Stored entries

■ ■ ■ ■ ■

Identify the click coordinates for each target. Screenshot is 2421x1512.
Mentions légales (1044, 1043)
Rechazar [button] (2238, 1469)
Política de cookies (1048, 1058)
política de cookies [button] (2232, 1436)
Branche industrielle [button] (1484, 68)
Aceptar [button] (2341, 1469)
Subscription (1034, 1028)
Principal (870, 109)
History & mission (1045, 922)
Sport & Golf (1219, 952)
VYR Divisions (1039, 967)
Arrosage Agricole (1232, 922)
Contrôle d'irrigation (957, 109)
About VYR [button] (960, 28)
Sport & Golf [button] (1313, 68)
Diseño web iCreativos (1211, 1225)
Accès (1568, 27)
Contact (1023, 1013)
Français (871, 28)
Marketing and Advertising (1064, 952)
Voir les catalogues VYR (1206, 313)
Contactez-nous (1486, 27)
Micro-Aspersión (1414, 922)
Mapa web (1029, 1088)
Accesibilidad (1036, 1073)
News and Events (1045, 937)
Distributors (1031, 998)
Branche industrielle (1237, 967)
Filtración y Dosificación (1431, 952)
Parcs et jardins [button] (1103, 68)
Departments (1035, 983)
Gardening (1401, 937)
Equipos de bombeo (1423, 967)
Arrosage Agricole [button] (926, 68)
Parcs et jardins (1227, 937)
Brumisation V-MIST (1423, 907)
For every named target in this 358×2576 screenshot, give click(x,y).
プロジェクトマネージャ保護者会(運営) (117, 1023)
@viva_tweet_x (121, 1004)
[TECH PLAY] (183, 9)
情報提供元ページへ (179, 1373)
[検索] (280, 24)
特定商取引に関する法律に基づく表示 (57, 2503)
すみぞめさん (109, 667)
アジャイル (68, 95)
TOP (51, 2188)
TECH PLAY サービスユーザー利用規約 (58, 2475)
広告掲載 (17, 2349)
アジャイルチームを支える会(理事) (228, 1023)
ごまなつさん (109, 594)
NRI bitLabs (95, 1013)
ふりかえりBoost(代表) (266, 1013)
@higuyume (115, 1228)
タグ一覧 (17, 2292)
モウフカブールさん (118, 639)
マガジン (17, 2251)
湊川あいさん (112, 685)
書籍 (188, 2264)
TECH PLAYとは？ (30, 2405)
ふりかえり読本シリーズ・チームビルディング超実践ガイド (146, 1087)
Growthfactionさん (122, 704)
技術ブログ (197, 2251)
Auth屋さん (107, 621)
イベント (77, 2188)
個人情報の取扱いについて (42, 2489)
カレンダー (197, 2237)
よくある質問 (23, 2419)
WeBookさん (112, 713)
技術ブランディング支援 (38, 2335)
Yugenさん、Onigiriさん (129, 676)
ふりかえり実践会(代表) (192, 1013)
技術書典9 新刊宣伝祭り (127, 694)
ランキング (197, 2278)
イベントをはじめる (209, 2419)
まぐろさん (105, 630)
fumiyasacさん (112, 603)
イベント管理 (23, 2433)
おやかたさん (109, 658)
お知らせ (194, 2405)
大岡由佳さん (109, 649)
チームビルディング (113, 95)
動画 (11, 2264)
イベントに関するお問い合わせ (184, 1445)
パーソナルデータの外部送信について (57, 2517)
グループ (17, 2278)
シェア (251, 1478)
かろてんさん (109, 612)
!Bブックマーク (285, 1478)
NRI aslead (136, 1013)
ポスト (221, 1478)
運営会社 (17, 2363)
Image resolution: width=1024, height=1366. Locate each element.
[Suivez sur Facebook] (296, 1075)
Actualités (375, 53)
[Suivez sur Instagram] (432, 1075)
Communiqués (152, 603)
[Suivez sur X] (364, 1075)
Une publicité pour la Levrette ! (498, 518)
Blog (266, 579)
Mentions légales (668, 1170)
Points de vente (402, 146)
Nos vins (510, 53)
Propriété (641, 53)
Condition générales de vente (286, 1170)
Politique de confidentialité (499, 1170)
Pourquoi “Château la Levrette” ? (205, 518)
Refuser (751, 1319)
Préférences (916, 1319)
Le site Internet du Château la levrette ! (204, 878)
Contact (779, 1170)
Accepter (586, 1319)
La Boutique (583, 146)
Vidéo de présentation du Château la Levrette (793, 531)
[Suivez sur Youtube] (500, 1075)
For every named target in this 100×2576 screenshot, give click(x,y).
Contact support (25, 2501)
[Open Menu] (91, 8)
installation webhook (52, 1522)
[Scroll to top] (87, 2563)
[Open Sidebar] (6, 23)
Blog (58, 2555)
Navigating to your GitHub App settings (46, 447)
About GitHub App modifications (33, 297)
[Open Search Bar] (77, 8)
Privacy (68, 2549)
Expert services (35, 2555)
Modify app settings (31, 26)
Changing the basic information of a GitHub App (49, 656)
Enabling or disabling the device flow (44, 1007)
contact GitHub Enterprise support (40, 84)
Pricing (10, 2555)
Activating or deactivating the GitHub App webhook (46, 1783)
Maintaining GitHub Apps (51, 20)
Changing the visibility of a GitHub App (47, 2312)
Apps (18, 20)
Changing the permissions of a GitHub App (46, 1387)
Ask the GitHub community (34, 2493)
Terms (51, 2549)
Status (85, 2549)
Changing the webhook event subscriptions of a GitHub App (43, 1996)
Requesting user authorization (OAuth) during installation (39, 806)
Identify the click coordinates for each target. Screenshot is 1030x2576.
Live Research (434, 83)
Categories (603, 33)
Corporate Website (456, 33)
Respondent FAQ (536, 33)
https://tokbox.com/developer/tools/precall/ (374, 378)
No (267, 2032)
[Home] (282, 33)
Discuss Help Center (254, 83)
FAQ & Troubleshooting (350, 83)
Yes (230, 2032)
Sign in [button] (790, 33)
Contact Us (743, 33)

■ ■ ■ ■ ■

■ TASK DESCRIPTION: Above are the records; copy each line from them that includes the string "Open".

■ THE COMPLETED TASK:
[Open Menu] (91, 8)
[Open Sidebar] (6, 23)
[Open Search Bar] (77, 8)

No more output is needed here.